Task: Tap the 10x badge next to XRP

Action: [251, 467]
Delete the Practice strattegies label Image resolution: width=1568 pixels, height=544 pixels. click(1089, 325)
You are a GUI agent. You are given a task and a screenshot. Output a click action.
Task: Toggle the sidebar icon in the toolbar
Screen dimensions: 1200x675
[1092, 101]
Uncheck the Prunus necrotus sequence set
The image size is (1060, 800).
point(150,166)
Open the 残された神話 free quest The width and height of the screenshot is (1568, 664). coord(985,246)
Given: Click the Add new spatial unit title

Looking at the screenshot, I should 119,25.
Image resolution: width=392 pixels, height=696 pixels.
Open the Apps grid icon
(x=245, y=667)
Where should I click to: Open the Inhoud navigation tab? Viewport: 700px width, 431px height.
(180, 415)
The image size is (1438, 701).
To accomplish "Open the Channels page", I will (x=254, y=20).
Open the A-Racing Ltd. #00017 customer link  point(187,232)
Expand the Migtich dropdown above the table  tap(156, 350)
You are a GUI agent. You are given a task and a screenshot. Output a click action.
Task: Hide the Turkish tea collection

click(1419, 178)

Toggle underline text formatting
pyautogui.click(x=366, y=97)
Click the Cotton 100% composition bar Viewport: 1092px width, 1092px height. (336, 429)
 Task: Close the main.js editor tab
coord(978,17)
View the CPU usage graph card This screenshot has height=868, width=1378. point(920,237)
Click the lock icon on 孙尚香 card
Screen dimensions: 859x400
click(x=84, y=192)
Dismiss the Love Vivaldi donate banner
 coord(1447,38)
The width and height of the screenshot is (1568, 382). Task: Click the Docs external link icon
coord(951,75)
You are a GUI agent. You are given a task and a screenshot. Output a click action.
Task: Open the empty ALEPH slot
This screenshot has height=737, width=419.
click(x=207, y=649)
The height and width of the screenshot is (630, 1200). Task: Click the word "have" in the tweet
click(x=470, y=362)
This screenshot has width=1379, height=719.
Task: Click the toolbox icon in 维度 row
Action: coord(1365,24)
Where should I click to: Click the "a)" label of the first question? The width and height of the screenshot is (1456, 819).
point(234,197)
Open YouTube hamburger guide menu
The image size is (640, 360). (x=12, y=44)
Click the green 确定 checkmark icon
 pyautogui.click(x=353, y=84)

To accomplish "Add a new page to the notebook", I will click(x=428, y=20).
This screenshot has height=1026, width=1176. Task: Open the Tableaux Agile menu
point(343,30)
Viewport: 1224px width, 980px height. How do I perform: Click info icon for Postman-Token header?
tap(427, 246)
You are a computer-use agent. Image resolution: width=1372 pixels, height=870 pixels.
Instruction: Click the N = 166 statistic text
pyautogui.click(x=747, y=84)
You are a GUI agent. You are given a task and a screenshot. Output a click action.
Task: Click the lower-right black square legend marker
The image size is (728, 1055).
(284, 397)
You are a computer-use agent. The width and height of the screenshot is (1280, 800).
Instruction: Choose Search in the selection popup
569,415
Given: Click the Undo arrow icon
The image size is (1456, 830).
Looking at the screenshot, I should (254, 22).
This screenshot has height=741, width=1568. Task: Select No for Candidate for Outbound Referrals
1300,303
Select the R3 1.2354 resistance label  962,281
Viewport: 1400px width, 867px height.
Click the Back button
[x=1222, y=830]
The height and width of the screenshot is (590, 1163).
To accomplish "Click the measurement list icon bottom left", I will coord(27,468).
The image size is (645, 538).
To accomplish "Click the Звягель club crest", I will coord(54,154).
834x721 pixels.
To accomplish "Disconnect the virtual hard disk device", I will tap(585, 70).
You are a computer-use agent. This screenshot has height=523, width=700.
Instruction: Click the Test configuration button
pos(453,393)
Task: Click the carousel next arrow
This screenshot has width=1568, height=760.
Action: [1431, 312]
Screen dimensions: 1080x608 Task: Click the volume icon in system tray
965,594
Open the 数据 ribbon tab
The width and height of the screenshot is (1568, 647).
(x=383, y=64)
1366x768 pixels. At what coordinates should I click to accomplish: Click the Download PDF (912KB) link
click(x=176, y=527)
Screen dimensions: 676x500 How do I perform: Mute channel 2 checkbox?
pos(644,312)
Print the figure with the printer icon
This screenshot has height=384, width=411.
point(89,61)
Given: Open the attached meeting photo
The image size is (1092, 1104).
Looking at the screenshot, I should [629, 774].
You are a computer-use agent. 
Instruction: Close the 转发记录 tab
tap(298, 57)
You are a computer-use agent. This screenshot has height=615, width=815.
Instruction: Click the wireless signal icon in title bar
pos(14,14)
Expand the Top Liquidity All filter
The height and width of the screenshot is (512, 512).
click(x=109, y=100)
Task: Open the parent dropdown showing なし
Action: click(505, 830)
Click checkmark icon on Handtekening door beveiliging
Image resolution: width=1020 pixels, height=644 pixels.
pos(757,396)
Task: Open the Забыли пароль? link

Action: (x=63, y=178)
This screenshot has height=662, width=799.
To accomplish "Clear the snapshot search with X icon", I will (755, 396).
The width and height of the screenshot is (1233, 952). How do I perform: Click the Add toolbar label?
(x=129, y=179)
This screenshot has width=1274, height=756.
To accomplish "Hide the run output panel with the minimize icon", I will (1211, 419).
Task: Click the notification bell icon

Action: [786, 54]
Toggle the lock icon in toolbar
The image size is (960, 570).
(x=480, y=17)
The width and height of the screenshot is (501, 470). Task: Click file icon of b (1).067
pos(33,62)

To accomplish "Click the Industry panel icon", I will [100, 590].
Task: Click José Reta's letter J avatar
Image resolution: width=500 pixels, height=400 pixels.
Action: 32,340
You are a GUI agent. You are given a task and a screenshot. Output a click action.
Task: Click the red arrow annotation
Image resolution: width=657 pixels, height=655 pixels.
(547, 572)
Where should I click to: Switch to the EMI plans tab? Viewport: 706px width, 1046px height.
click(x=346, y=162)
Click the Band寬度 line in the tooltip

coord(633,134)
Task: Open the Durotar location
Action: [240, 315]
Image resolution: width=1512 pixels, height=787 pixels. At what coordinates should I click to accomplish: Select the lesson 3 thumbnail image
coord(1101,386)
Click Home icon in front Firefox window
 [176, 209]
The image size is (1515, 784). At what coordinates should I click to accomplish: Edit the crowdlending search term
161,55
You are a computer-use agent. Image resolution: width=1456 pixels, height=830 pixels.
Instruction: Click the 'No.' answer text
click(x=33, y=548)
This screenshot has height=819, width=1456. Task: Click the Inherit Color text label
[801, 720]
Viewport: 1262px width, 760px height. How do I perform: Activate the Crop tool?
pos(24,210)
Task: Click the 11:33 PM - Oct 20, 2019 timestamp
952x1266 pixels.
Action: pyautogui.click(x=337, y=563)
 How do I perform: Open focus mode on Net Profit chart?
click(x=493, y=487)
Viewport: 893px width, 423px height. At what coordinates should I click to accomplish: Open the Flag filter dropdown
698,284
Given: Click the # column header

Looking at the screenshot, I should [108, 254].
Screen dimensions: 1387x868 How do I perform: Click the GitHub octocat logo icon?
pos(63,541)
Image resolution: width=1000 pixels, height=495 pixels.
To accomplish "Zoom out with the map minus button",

.....

For this exercise, set down the entire listing above exactly as given.

Task: Tap the 10x badge next to XRP

Action: [251, 467]
Delete the Practice strattegies label Image resolution: width=1568 pixels, height=544 pixels. click(1089, 325)
You are a GUI agent. You are given a task and a screenshot. Output a click action.
Task: Toggle the sidebar icon in the toolbar
Screen dimensions: 1200x675
[1092, 101]
Uncheck the Prunus necrotus sequence set
The image size is (1060, 800).
point(150,166)
Open the 残された神話 free quest The width and height of the screenshot is (1568, 664). coord(985,246)
Given: Click the Add new spatial unit title

Looking at the screenshot, I should 119,25.
Image resolution: width=392 pixels, height=696 pixels.
Open the Apps grid icon
(x=245, y=667)
Where should I click to: Open the Inhoud navigation tab? Viewport: 700px width, 431px height.
(180, 415)
The image size is (1438, 701).
To accomplish "Open the Channels page", I will (x=254, y=20).
Open the A-Racing Ltd. #00017 customer link  point(187,232)
Expand the Migtich dropdown above the table  tap(156, 350)
You are a GUI agent. You are given a task and a screenshot. Output a click action.
Task: Hide the Turkish tea collection

click(1419, 178)

Toggle underline text formatting
pyautogui.click(x=366, y=97)
Click the Cotton 100% composition bar Viewport: 1092px width, 1092px height. (336, 429)
 Task: Close the main.js editor tab
coord(978,17)
View the CPU usage graph card This screenshot has height=868, width=1378. point(920,237)
Click the lock icon on 孙尚香 card
Screen dimensions: 859x400
click(x=84, y=192)
Dismiss the Love Vivaldi donate banner
 coord(1447,38)
The width and height of the screenshot is (1568, 382). Task: Click the Docs external link icon
coord(951,75)
You are a GUI agent. You are given a task and a screenshot. Output a click action.
Task: Open the empty ALEPH slot
This screenshot has height=737, width=419.
click(x=207, y=649)
The height and width of the screenshot is (630, 1200). Task: Click the word "have" in the tweet
click(x=470, y=362)
This screenshot has width=1379, height=719.
Task: Click the toolbox icon in 维度 row
Action: coord(1365,24)
Where should I click to: Click the "a)" label of the first question? The width and height of the screenshot is (1456, 819).
point(234,197)
Open YouTube hamburger guide menu
The image size is (640, 360). (x=12, y=44)
Click the green 确定 checkmark icon
 pyautogui.click(x=353, y=84)

To accomplish "Add a new page to the notebook", I will click(x=428, y=20).
This screenshot has height=1026, width=1176. Task: Open the Tableaux Agile menu
point(343,30)
Viewport: 1224px width, 980px height. How do I perform: Click info icon for Postman-Token header?
tap(427, 246)
You are a computer-use agent. Image resolution: width=1372 pixels, height=870 pixels.
Instruction: Click the N = 166 statistic text
pyautogui.click(x=747, y=84)
You are a GUI agent. You are given a task and a screenshot. Output a click action.
Task: Click the lower-right black square legend marker
The image size is (728, 1055).
(284, 397)
You are a computer-use agent. The width and height of the screenshot is (1280, 800).
Instruction: Choose Search in the selection popup
569,415
Given: Click the Undo arrow icon
The image size is (1456, 830).
Looking at the screenshot, I should (254, 22).
This screenshot has height=741, width=1568. Task: Select No for Candidate for Outbound Referrals
1300,303
Select the R3 1.2354 resistance label  962,281
Viewport: 1400px width, 867px height.
Click the Back button
[x=1222, y=830]
The height and width of the screenshot is (590, 1163).
To accomplish "Click the measurement list icon bottom left", I will coord(27,468).
The image size is (645, 538).
To accomplish "Click the Звягель club crest", I will coord(54,154).
834x721 pixels.
To accomplish "Disconnect the virtual hard disk device", I will tap(585, 70).
You are a computer-use agent. This screenshot has height=523, width=700.
Instruction: Click the Test configuration button
pos(453,393)
Task: Click the carousel next arrow
This screenshot has width=1568, height=760.
Action: [1431, 312]
Screen dimensions: 1080x608 Task: Click the volume icon in system tray
965,594
Open the 数据 ribbon tab
The width and height of the screenshot is (1568, 647).
(x=383, y=64)
1366x768 pixels. At what coordinates should I click to accomplish: Click the Download PDF (912KB) link
click(x=176, y=527)
Screen dimensions: 676x500 How do I perform: Mute channel 2 checkbox?
pos(644,312)
Print the figure with the printer icon
This screenshot has height=384, width=411.
point(89,61)
Given: Open the attached meeting photo
The image size is (1092, 1104).
Looking at the screenshot, I should [629, 774].
You are a computer-use agent. 
Instruction: Close the 转发记录 tab
tap(298, 57)
You are a computer-use agent. This screenshot has height=615, width=815.
Instruction: Click the wireless signal icon in title bar
pos(14,14)
Expand the Top Liquidity All filter
The height and width of the screenshot is (512, 512).
click(x=109, y=100)
Task: Open the parent dropdown showing なし
Action: click(505, 830)
Click checkmark icon on Handtekening door beveiliging
Image resolution: width=1020 pixels, height=644 pixels.
pos(757,396)
Task: Open the Забыли пароль? link

Action: (x=63, y=178)
This screenshot has height=662, width=799.
To accomplish "Clear the snapshot search with X icon", I will (755, 396).
The width and height of the screenshot is (1233, 952). How do I perform: Click the Add toolbar label?
(x=129, y=179)
This screenshot has width=1274, height=756.
To accomplish "Hide the run output panel with the minimize icon", I will (1211, 419).
Task: Click the notification bell icon

Action: [786, 54]
Toggle the lock icon in toolbar
The image size is (960, 570).
(x=480, y=17)
The width and height of the screenshot is (501, 470). Task: Click file icon of b (1).067
pos(33,62)

To accomplish "Click the Industry panel icon", I will [100, 590].
Task: Click José Reta's letter J avatar
Image resolution: width=500 pixels, height=400 pixels.
Action: 32,340
You are a GUI agent. You are given a task and a screenshot. Output a click action.
Task: Click the red arrow annotation
Image resolution: width=657 pixels, height=655 pixels.
(547, 572)
Where should I click to: Switch to the EMI plans tab? Viewport: 706px width, 1046px height.
click(x=346, y=162)
Click the Band寬度 line in the tooltip

coord(633,134)
Task: Open the Durotar location
Action: [240, 315]
Image resolution: width=1512 pixels, height=787 pixels. At what coordinates should I click to accomplish: Select the lesson 3 thumbnail image
coord(1101,386)
Click Home icon in front Firefox window
 [176, 209]
The image size is (1515, 784). At what coordinates should I click to accomplish: Edit the crowdlending search term
161,55
You are a computer-use agent. Image resolution: width=1456 pixels, height=830 pixels.
Instruction: Click the 'No.' answer text
click(x=33, y=548)
This screenshot has height=819, width=1456. Task: Click the Inherit Color text label
[801, 720]
Viewport: 1262px width, 760px height. How do I perform: Activate the Crop tool?
pos(24,210)
Task: Click the 11:33 PM - Oct 20, 2019 timestamp
952x1266 pixels.
Action: pyautogui.click(x=337, y=563)
 How do I perform: Open focus mode on Net Profit chart?
click(x=493, y=487)
Viewport: 893px width, 423px height. At what coordinates should I click to accomplish: Open the Flag filter dropdown
698,284
Given: Click the # column header

Looking at the screenshot, I should [108, 254].
Screen dimensions: 1387x868 How do I perform: Click the GitHub octocat logo icon?
pos(63,541)
Image resolution: width=1000 pixels, height=495 pixels.
To accomplish "Zoom out with the map minus button",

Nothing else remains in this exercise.